# EXCERPT TO READ
As we have discussed offline, I suggest the following:

  // We look at (4a):
  //
  //   abs(C_pre) >= aw
  //   -> Since C_pre is a power of two, we have C_pre % aw = 0. Therefore, any multiple of C_pre
  //      (i.e. choosing any value for pre_iter_C_Const) is also aw aligned. In this case, we can
  //      only satisfy (4a) if C_Const is aw aligned:
  //
  //      C_const % aw == 0:
  //      -> (4a) has a trivial solution since we can choose any value for pre_iter_C_Const.
  //
  //      C_const % aw != 0:
  //      -> (4a) has an empty solution since no pre_iter_C_Const can achieve aw alignment.
  //
  //   abs(C_pre) <  aw:
  //   -> Then for some x > 1: aw = abs(C_pre) * x since aw and C_pre are power of twos.
  //      If (4a) holds, then the following also holds:
  //        (C_const + C_pre * pre_iter_C_const) % abs(C_pre) <=>
  //        (C_const                           ) % abs(C_pre)
  //
  //      C_const % abs(C_pre) == 0:
  //      -> pre_iter_C_const is chosen accordingly such that (4a) is satisfied with the given C_const value.
  //      -> (4a) has a constrained solution.
  //
  //      C_const % abs(C_pre) != 0:
  //      -> Not "C_const % abs(C_pre) == 0" implies not (4a). Therefore, (4a) has an empty solution since no
  //         pre_iter_C_Const can achieve aw alignment.

src/hotspot/share/opto/vectorization.cpp line 985:

> 983:   //   C_init  = Z * abs(C_pre)   ==>   Z = C_init  / abs(C_pre)                 (6c)
> 984:   //
> 985:   // Futher, we define:

Suggestion:

  // Further, we define:

src/hotspot/share/opto/vectorization.cpp line 1025:

> 1023:   //
> 1024:   // Having solved the equations using the division, we can re-substitute X, Y, and Z, and apply (FAC_INVAR) as
> 1025:   // well as (FAC_INIT):

Suggestion:

  // well as (FAC_INIT). We use the fact that sign(x) == 1 / sign(x) and sign(x) * abs(x) == x:

src/hotspot/share/opto/vectorization.cpp line 1044:

> 1042:   //   pre_iter_C_invar = my2 * q                                                                   (11b, no invar)
> 1043:   //
> 1044:   // If init is variable (i.e. C_init = scale * init / var_init):

Suggestion:

  // If init is variable (i.e. C_init = scale, init = var_init):

src/hotspot/share/opto/vectorization.cpp line 1048:

> 1046:   //   pre_iter_C_init  = mz2 * q - sign(C_pre) * Z       * var_init
> 1047:   //                    = mz2 * q - sign(C_pre) * C_init  * var_init  / abs(C_pre)

# WRITTEN PROBLEM A
Print the entries from the line containing "This screenshot has height=872, width=1372." through the end of the entries, both ends included.
These entries have no connection to the vectorization.cpp review comments.

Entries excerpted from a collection
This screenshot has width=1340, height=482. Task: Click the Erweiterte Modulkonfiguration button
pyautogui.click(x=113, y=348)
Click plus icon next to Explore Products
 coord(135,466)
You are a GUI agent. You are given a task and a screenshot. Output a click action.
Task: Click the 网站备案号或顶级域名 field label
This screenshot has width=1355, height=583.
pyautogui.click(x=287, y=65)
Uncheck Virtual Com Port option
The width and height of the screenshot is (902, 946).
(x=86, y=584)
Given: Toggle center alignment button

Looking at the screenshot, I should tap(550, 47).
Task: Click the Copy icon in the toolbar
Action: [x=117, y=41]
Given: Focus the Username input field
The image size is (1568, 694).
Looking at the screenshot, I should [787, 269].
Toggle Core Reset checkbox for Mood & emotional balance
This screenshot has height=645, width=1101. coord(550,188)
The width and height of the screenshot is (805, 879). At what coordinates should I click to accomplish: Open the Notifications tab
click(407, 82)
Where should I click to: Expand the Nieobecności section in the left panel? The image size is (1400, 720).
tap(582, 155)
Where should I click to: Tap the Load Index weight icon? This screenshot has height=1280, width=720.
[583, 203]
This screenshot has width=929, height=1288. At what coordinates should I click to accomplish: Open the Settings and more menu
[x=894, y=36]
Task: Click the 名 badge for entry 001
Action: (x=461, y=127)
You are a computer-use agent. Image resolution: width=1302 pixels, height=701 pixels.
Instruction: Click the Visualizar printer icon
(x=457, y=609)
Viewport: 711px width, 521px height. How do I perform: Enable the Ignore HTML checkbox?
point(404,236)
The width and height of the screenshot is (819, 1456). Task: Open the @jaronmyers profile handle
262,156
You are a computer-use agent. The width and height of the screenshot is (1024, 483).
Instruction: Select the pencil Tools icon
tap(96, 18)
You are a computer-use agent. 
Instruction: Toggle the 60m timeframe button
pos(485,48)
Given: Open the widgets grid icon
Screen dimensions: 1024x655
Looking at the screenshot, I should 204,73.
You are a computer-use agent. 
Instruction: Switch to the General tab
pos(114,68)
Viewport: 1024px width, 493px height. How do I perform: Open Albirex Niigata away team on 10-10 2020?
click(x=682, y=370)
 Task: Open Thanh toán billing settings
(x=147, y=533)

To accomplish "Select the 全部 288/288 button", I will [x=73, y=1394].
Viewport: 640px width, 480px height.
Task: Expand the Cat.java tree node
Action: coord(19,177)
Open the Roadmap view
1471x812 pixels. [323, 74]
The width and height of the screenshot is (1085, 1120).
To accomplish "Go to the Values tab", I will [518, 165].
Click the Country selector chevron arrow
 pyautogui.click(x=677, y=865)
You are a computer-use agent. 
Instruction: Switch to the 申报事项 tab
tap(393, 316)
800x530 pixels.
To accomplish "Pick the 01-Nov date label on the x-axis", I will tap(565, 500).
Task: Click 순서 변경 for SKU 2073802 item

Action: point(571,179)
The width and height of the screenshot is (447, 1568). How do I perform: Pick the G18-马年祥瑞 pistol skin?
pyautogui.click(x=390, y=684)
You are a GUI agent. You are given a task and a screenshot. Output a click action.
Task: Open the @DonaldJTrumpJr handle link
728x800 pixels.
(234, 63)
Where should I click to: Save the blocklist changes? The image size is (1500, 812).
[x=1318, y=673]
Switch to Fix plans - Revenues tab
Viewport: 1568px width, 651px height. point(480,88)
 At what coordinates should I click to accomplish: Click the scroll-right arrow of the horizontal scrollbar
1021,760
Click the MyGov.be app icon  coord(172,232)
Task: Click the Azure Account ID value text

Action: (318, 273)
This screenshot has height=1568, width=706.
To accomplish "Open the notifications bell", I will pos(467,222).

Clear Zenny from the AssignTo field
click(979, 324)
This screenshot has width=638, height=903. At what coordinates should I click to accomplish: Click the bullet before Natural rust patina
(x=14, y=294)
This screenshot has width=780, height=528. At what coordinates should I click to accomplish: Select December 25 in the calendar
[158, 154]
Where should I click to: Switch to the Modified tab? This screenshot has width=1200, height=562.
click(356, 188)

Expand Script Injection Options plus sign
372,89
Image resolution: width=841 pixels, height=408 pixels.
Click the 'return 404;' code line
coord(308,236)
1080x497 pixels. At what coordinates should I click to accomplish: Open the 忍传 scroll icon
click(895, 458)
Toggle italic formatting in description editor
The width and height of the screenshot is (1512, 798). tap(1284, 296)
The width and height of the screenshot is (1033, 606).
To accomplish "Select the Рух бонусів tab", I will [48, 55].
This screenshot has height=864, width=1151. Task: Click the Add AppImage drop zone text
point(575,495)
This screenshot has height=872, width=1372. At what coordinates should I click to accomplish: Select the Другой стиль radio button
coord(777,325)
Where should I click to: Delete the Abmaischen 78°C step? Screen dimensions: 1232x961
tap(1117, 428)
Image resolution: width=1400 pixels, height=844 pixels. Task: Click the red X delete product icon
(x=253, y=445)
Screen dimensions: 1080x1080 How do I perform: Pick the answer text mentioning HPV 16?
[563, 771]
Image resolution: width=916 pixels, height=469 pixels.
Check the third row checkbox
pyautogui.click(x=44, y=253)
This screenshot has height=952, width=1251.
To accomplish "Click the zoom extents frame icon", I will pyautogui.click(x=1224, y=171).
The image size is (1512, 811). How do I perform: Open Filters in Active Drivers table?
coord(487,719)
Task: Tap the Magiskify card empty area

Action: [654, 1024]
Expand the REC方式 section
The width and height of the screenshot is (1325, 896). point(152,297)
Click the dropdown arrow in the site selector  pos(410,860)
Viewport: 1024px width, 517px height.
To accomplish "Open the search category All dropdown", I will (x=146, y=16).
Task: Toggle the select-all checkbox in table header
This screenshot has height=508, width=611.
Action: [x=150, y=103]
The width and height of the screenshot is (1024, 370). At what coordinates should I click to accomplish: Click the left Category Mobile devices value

# WRITTEN PROBLEM B
Proceed with the vectorization.cpp review comments from the point where they stop.

# EXERCISE RESULT A
This screenshot has height=872, width=1372. At what coordinates should I click to accomplish: Select the Другой стиль radio button
coord(777,325)
Where should I click to: Delete the Abmaischen 78°C step? Screen dimensions: 1232x961
tap(1117, 428)
Image resolution: width=1400 pixels, height=844 pixels. Task: Click the red X delete product icon
(x=253, y=445)
Screen dimensions: 1080x1080 How do I perform: Pick the answer text mentioning HPV 16?
[563, 771]
Image resolution: width=916 pixels, height=469 pixels.
Check the third row checkbox
pyautogui.click(x=44, y=253)
This screenshot has height=952, width=1251.
To accomplish "Click the zoom extents frame icon", I will pyautogui.click(x=1224, y=171).
The image size is (1512, 811). How do I perform: Open Filters in Active Drivers table?
coord(487,719)
Task: Tap the Magiskify card empty area

Action: [654, 1024]
Expand the REC方式 section
The width and height of the screenshot is (1325, 896). point(152,297)
Click the dropdown arrow in the site selector  pos(410,860)
Viewport: 1024px width, 517px height.
To accomplish "Open the search category All dropdown", I will (x=146, y=16).
Task: Toggle the select-all checkbox in table header
This screenshot has height=508, width=611.
Action: [x=150, y=103]
The width and height of the screenshot is (1024, 370). At what coordinates should I click to accomplish: Click the left Category Mobile devices value

# EXERCISE RESULT B
> 1048:   //                    = mz2 * q - sign(C_pre) * scale * init        / abs(C_pre)

Suggestion:

  //                    = mz2 * q - sign(C_pre) * scale   * init      / abs(C_pre)

src/hotspot/share/opto/vectorization.cpp line 1053:

> 1051:   //                    = mz2 * q - init / pre_stride                                               (11c, variable init)
> 1052:   //
> 1053:   // If init is variable (i.e. C_init = 0 ==> Z = 0):

Suggestion:

  // If init is constant (i.e. C_init = 0 ==> Z = 0):

src/hotspot/share/opto/vectorization.cpp line 1070:

> 1068:   //             [- init / pre_stride              ]      (align variable init term, if present)    (12)
> 1069:   //
> 1070:   // We can still simply simplifiy this solution, with:

Suggestion:

  // We can further simply this solution by introducing integer 0 <= r < q:

src/hotspot/share/opto/vectorization.cpp line 1133:

> 1131:   //   -> apply (8): q = aw / (abs(C_pre)) = aw / abs(scale * pre_stride)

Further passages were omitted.